## Problem requirements
This exercise needs all of the entries set down again, exactly as they read.

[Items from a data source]
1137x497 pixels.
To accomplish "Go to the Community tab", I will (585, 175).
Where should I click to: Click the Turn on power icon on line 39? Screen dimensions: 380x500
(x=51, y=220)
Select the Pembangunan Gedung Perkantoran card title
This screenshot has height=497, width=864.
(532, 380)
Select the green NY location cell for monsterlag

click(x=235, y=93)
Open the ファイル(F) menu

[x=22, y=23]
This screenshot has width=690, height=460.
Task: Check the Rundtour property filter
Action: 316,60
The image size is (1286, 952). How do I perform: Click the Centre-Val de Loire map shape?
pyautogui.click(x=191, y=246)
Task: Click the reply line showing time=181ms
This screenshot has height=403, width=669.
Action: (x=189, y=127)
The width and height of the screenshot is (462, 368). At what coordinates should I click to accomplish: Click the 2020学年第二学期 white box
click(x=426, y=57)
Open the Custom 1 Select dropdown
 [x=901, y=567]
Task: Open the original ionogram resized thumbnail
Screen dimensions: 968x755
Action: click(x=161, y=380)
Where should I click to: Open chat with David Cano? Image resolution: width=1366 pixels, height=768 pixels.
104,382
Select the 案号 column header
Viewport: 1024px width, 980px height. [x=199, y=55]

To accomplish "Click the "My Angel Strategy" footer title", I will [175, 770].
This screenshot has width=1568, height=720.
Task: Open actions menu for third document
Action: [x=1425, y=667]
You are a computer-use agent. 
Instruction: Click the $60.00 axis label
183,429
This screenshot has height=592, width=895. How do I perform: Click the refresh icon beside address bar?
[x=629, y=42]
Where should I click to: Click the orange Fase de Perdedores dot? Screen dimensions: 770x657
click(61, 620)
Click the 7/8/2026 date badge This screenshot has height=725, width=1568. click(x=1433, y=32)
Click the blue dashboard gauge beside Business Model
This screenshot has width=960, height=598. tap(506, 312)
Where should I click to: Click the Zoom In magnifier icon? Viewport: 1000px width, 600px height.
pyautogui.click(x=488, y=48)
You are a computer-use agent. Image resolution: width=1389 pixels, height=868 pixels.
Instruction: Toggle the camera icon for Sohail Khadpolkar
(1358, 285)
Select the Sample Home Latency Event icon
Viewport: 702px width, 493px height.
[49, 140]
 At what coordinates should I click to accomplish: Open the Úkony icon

## Answer space
1137x497 pixels.
To accomplish "Go to the Community tab", I will (585, 175).
Where should I click to: Click the Turn on power icon on line 39? Screen dimensions: 380x500
(x=51, y=220)
Select the Pembangunan Gedung Perkantoran card title
This screenshot has height=497, width=864.
(532, 380)
Select the green NY location cell for monsterlag

click(x=235, y=93)
Open the ファイル(F) menu

[x=22, y=23]
This screenshot has width=690, height=460.
Task: Check the Rundtour property filter
Action: 316,60
The image size is (1286, 952). How do I perform: Click the Centre-Val de Loire map shape?
pyautogui.click(x=191, y=246)
Task: Click the reply line showing time=181ms
This screenshot has height=403, width=669.
Action: (x=189, y=127)
The width and height of the screenshot is (462, 368). At what coordinates should I click to accomplish: Click the 2020学年第二学期 white box
click(x=426, y=57)
Open the Custom 1 Select dropdown
 [x=901, y=567]
Task: Open the original ionogram resized thumbnail
Screen dimensions: 968x755
Action: click(x=161, y=380)
Where should I click to: Open chat with David Cano? Image resolution: width=1366 pixels, height=768 pixels.
104,382
Select the 案号 column header
Viewport: 1024px width, 980px height. [x=199, y=55]

To accomplish "Click the "My Angel Strategy" footer title", I will [175, 770].
This screenshot has width=1568, height=720.
Task: Open actions menu for third document
Action: [x=1425, y=667]
You are a computer-use agent. 
Instruction: Click the $60.00 axis label
183,429
This screenshot has height=592, width=895. How do I perform: Click the refresh icon beside address bar?
[x=629, y=42]
Where should I click to: Click the orange Fase de Perdedores dot? Screen dimensions: 770x657
click(61, 620)
Click the 7/8/2026 date badge This screenshot has height=725, width=1568. click(x=1433, y=32)
Click the blue dashboard gauge beside Business Model
This screenshot has width=960, height=598. tap(506, 312)
Where should I click to: Click the Zoom In magnifier icon? Viewport: 1000px width, 600px height.
pyautogui.click(x=488, y=48)
You are a computer-use agent. Image resolution: width=1389 pixels, height=868 pixels.
Instruction: Toggle the camera icon for Sohail Khadpolkar
(1358, 285)
Select the Sample Home Latency Event icon
Viewport: 702px width, 493px height.
[49, 140]
 At what coordinates should I click to accomplish: Open the Úkony icon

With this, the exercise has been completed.